→ **Task details**: Only the lines from the one containing "481x401 pixels. How" through the end of the listing are to be repeated, exactly and without pictures.

→ **Information provided**:
-*-
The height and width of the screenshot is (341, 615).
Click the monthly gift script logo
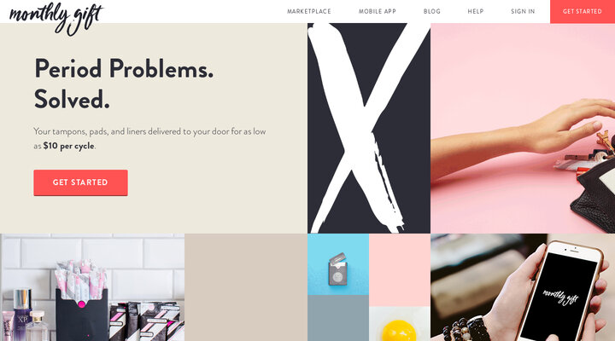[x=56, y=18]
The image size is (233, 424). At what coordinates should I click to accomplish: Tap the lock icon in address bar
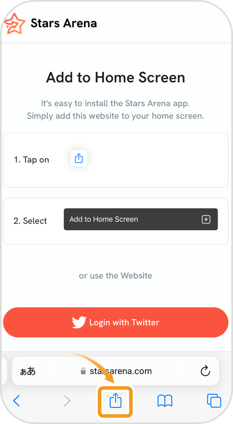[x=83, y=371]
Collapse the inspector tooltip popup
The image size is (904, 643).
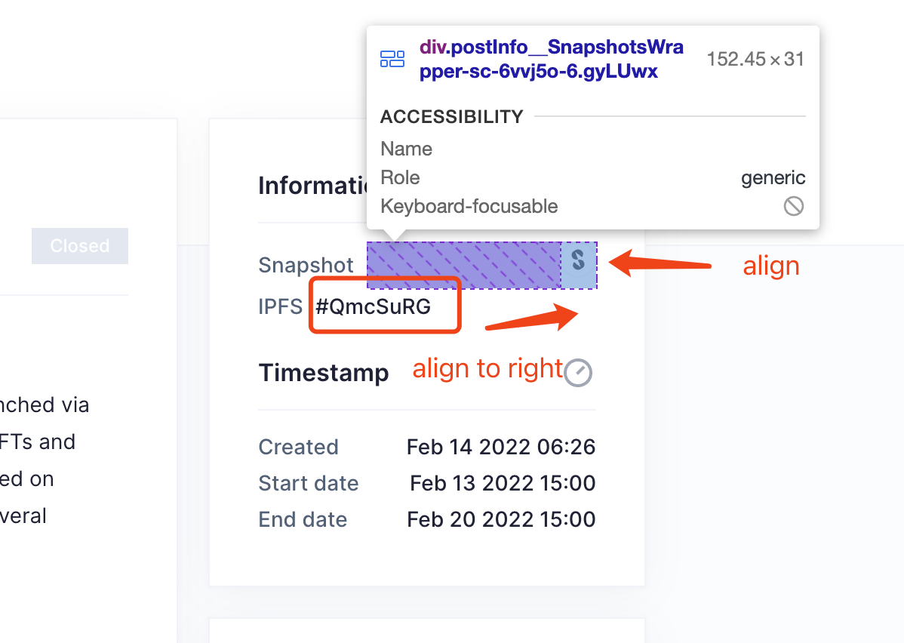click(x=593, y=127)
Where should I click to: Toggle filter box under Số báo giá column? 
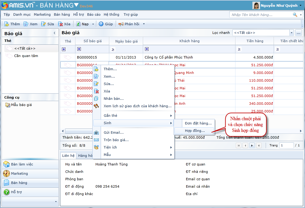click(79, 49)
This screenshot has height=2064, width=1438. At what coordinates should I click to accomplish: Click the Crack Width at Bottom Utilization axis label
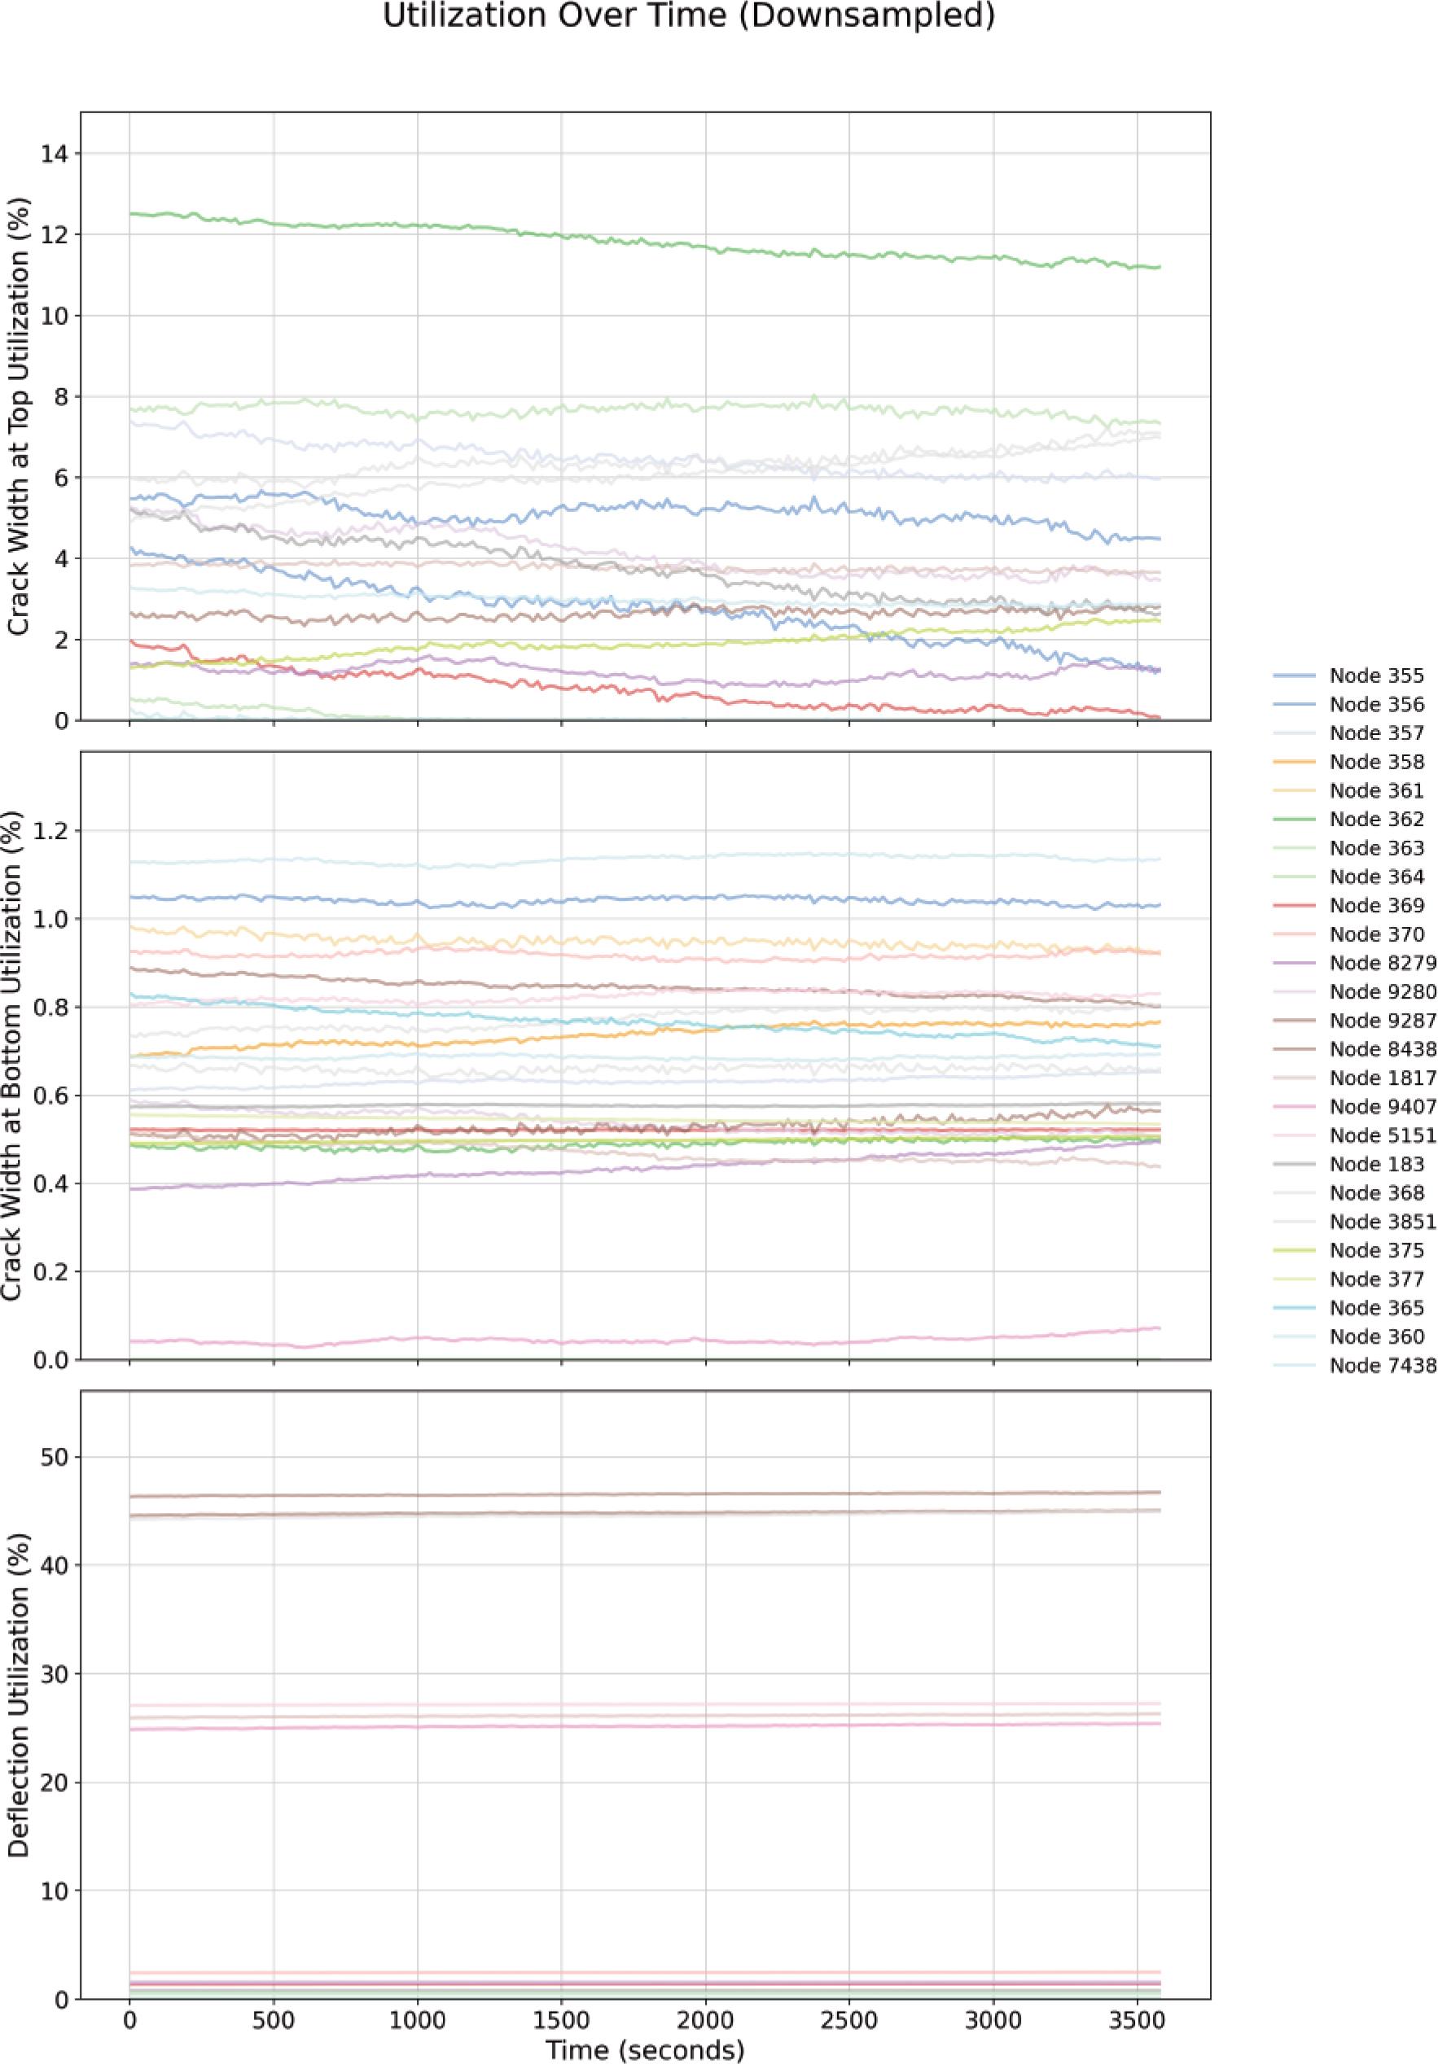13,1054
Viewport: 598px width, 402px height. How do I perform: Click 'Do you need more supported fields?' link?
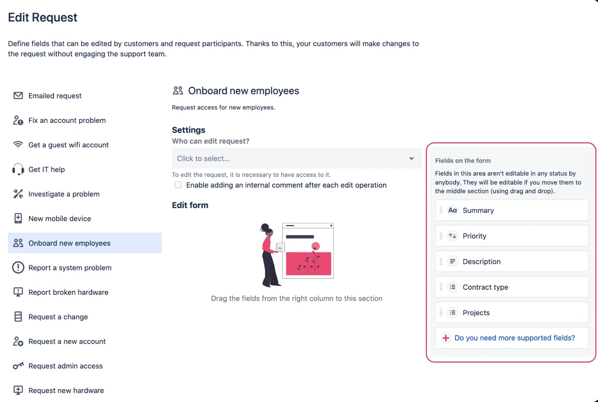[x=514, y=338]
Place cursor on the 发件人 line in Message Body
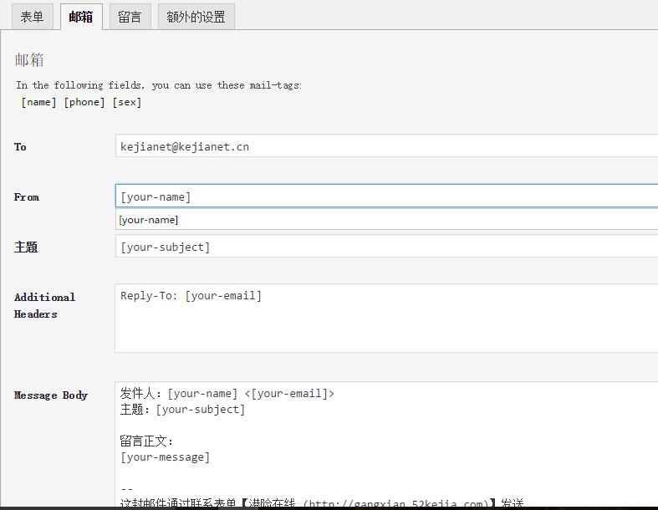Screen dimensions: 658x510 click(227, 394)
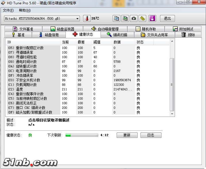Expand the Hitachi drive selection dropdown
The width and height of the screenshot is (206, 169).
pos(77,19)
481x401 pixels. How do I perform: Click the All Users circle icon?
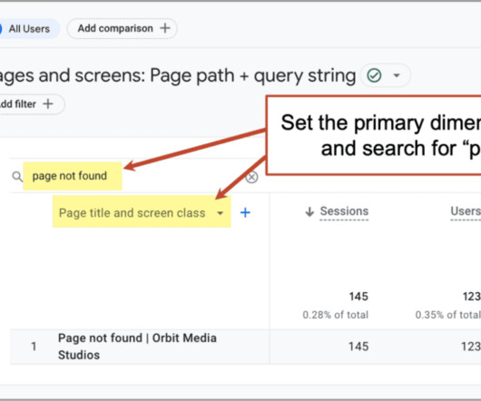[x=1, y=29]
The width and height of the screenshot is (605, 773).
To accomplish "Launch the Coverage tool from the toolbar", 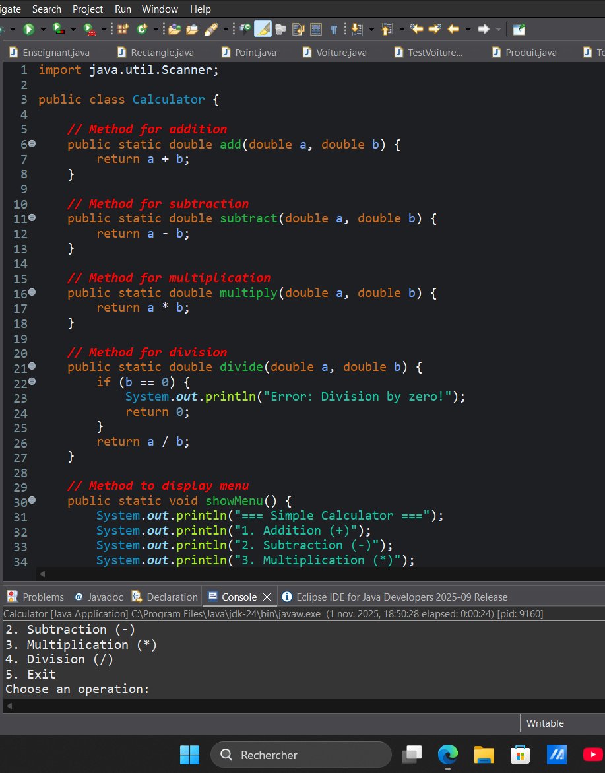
-*-
→ **The completed task**:
481x401 pixels. How do I perform: Click the All Users circle icon?
[x=1, y=29]
The width and height of the screenshot is (605, 773).
To accomplish "Launch the Coverage tool from the toolbar", 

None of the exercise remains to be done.